Dari semua persaingan politik demi kekuasaan, hanya konflik politik internal yang terjadi di Korea Utara yang persoalannya bisa ke luar dari wilayah negara, sampai ke Asia Tenggara. Ini gambaran bagaimana seorang warga negara Korut yang diduga Kim Jong Nam tewas diracun di bandara Kuala Lumpur, Malaysia.

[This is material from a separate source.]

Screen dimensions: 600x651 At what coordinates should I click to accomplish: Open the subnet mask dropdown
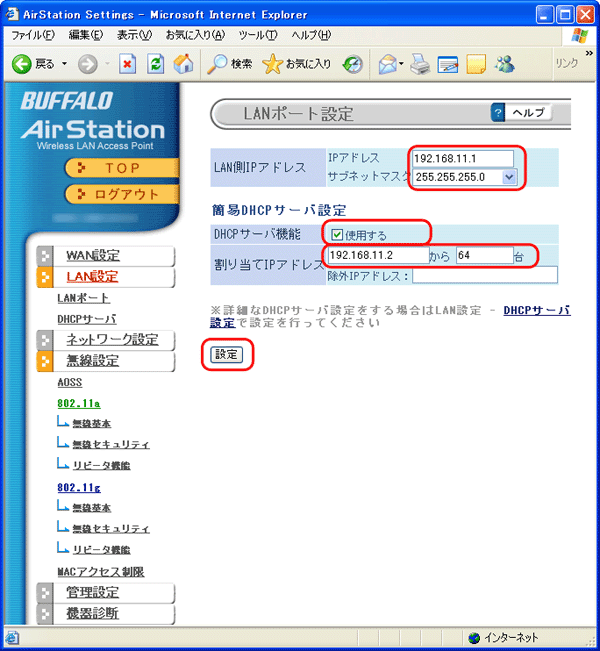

Kim Jong Nam adalah kakak tiri Pemimpin Korut Kim Jong Un yang paling berkuasa. Mereka berhubungan darah karena ayah mereka, Kim Jong Il, menikahi wanita yang menghadirkan anak-anak dari beberapa istri. Kematian Kim Jong Nam termasuk tragis, mengakhiri hidupnya di negara asing yang bukan tanah kelahirannya.
Ironinya, insiden pembunuhan Kim Jong Nam diduga dilakukan mata-mata Korut yang kemungkinan besar mendapat perintah langsung dari adik tirinya, Kim Jong Un, yang mengendalikan kekuasaan otoriter di bagian utara Semenanjung Korea, yang terpisah akibat pertikaian ideologi setelah Perang Dunia II.
Yang menarik, pembunuhan Kim Jong Nam dianggap oleh Pyongyang sebagai benih perpecahan kekuasaan otoriter atas nama ideologi Juchesasang atau ”Kimilsungisme”, menyebabkan terjadinya krisis diplomatik dengan Malaysia yang menarik dubesnya di Pyongyang. Pasalnya, Korut meminta jenazah Kim Jong Nam dikembalikan dengan melecehkan kemampuan Malaysia melakukan penyidikan, termasuk melakukan otopsi dan pemeriksaan DNA untuk menentukan identitas korban.
Persoalannya, pembunuhan atas Kim Jong Nam juga melibatkan negara lain, termasuk seorang WNI pemegang paspor Indonesia yang diduga sebagai pelaku langsung yang melakukan pembunuhan Kim Jong Nam tersebut. Pemerintah Malaysia, sesuai dengan hukum yang berlaku di negara tersebut, tidak mengizinkan siapa pun terlibat dalam penyidikan yang juga melibatkan warga Korut lain.
Dampak ketegangan diplomatik Malaysia-Korut akan berakibat panjang kalau arogansi Korut dalam perkara pembunuhan ini menyebabkan persepsi nasionalistik di tiap-tiap pihak. Perilaku Pyongyang dalam persoalan ini adalah refleksi Kimilsungisme yang membentuk rezim dan masyarakat Korut, sebagai kombinasi campuran dangkal antara Konfusianisme, anti imperialisme dan kolonialisme, nasionalisme Korut, sektarianisme yang kuat menyangkut regionalisme dan tanah kelahiran, pemahaman minimal Marxisme, Stalinisme, dan prinsip berdiri di atas kaki sendiri.
Bagi Asia Tenggara, pembunuhan Kim Jong Nam menghadirkan faktor yang perlu dipertimbangkan saksama. Pertama, tuduhan Malaysia adanya intelijen Korut di balik pembunuhan Kim Jong Nam menghadirkan pertanyaan berapa besar sebenarnya jaringan Korut di Asia Tenggara dan berapa dalam jaringan ini merekrut orang-orang yang bukan warga Korut.
Kedua, apakah insiden ini juga menjadi kebijakan strategi Pyongyang memperluas aksi-aksi terorisme jenis baru di Asia Tenggara atas nama rezim otoritarianisme ataupun taktik kekejian di depan umum menarik perhatian dunia internasional atas persoalan dilema Semenanjung Korea? Uji rudal Korut belum lama ini adalah bagian dari upaya tersebut.
Tanpa bermaksud ikut campur dalam urusan internal Korut, kita perlu menekankan kalau situasi kondusif Asia Tenggara bukan tempat bagi negara mana pun mengejawantahkan kebijakan kekejian atas warga negara mereka sendiri.
Ketidakpastian dan kecurigaan strategis di lingkungan regional dan global dalam upaya mencari bentuk baru tata hubungan internasional modern berdampak serius bagi keberlangsungan pembangunan, kesejahteraan, perdamaian, dan stabilitas semua negara bangsa. Intrik politik domestik tidak pantas dan tidak patut diperluas di Asia Tenggara.